> _PROBLEM STATEMENT_
Swap "back arrow" for "return arrow" in the stretch from the line containing "Given: Uncheck the GretchenTester user row" through the end of the records, and write out only those lines with nothing else changed.

--- Begin DATASET RECORDS ---

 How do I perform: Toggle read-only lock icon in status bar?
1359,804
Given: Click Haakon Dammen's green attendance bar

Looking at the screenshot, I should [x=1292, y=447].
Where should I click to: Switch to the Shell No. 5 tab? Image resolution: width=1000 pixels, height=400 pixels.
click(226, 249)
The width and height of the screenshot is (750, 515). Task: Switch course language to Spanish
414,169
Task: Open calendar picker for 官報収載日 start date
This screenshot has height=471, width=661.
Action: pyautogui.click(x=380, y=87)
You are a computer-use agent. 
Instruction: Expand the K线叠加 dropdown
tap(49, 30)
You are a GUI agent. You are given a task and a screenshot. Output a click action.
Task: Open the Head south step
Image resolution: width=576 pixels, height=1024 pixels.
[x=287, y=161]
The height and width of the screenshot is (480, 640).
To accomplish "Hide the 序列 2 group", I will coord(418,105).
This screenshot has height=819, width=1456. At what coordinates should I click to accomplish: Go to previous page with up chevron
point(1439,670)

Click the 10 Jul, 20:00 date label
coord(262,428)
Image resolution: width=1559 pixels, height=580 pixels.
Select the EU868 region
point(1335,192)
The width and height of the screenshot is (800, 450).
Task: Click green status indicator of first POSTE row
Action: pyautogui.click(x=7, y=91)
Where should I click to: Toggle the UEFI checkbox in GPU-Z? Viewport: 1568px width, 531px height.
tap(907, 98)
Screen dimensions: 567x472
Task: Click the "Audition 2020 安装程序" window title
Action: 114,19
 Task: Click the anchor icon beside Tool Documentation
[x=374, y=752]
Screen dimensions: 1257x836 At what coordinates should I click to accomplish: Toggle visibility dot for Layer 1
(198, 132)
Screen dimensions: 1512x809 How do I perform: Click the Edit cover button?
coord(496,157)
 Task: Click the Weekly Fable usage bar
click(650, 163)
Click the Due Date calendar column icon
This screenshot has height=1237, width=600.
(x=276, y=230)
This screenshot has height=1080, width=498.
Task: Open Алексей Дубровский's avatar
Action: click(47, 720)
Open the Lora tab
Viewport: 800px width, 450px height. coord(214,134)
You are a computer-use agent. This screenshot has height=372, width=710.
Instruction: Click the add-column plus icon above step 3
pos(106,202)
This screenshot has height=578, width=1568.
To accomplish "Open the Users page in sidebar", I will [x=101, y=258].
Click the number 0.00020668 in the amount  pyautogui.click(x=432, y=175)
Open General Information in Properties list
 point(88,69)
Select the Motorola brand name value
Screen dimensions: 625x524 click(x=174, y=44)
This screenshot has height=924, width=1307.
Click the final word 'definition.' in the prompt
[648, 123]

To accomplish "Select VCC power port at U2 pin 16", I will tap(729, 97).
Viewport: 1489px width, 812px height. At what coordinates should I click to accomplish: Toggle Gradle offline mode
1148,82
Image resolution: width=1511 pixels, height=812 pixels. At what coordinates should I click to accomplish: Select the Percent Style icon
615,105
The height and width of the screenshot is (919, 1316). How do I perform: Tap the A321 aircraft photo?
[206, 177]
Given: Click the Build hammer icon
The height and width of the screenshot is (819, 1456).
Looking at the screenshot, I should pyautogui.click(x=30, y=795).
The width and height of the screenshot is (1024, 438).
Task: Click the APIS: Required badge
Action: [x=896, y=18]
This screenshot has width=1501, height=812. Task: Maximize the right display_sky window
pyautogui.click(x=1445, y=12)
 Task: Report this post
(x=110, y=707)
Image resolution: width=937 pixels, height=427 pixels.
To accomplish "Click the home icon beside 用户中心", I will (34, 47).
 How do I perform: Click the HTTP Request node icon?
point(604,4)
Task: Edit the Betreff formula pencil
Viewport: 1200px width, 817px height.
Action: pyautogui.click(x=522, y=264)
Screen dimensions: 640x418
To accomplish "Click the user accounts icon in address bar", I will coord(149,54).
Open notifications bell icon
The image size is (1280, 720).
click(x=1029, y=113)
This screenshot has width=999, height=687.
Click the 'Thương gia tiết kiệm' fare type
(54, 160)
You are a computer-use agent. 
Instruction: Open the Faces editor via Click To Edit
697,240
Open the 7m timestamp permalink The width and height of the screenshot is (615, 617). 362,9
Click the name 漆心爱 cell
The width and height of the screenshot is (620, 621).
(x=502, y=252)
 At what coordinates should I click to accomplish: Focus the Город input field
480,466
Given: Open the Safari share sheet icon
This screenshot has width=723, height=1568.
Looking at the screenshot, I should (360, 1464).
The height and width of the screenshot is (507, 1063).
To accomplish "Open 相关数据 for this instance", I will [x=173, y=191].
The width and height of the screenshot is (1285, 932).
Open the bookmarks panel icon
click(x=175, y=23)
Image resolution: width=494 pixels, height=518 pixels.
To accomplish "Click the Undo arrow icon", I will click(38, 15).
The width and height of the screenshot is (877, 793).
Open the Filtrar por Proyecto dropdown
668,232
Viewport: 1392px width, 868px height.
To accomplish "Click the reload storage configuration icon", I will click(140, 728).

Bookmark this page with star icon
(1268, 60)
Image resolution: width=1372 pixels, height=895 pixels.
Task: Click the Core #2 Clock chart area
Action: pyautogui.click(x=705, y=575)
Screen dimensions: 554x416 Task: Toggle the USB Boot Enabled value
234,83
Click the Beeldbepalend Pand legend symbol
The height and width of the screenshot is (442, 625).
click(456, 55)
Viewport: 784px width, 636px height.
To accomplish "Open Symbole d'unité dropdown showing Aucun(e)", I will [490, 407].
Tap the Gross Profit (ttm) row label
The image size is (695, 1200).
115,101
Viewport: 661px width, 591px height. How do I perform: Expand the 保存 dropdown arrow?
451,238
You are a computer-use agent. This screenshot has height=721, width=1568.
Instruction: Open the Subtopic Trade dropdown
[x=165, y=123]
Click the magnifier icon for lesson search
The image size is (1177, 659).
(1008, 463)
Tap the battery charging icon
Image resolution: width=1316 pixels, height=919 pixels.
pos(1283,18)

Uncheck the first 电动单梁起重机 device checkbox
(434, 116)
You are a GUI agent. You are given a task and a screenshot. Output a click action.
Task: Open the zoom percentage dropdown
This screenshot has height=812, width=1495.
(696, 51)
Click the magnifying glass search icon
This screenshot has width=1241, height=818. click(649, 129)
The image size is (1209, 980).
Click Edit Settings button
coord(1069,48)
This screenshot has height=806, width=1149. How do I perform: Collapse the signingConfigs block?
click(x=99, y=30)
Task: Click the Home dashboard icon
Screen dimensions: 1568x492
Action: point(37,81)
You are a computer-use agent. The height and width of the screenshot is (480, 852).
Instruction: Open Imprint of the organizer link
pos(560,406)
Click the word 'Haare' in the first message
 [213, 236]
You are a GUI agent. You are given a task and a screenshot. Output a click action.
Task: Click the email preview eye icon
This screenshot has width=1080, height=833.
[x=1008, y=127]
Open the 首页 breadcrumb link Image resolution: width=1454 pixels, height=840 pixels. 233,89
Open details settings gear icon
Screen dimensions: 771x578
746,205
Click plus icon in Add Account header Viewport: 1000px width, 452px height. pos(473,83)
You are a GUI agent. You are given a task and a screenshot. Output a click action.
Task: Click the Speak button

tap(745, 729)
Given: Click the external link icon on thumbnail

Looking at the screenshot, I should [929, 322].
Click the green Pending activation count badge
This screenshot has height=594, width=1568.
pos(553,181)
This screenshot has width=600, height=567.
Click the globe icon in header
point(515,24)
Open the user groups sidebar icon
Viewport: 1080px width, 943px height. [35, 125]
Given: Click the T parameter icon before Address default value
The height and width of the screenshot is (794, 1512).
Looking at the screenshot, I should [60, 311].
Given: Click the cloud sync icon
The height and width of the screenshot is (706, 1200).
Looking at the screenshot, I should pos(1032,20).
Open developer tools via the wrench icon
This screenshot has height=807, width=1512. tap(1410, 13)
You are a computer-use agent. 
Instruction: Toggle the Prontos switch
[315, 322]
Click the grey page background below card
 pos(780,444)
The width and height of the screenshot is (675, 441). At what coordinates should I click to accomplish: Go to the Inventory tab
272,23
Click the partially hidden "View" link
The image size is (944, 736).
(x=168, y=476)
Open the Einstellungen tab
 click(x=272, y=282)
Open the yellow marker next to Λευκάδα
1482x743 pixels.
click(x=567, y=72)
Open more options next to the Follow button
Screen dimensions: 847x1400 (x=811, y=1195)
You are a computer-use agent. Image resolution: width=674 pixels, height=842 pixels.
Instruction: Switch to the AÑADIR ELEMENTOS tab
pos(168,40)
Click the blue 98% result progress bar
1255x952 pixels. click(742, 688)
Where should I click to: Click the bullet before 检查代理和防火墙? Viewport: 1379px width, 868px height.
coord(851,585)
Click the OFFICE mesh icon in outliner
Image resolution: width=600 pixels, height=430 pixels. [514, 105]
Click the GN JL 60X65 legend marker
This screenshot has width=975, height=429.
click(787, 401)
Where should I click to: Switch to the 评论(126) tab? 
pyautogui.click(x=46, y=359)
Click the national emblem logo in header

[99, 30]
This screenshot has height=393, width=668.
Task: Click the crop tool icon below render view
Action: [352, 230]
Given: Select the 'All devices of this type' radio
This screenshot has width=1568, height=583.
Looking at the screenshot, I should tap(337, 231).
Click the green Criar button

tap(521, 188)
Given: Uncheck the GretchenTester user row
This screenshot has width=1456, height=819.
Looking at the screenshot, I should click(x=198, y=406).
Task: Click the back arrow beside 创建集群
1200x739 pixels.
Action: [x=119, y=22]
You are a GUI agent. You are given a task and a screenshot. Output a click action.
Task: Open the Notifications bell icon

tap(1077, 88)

--- End DATASET RECORDS ---

> _THE RESPONSE_
Given: Uncheck the GretchenTester user row
This screenshot has width=1456, height=819.
Looking at the screenshot, I should click(x=198, y=406).
Task: Click the return arrow beside 创建集群
1200x739 pixels.
Action: [x=119, y=22]
You are a GUI agent. You are given a task and a screenshot. Output a click action.
Task: Open the Notifications bell icon

tap(1077, 88)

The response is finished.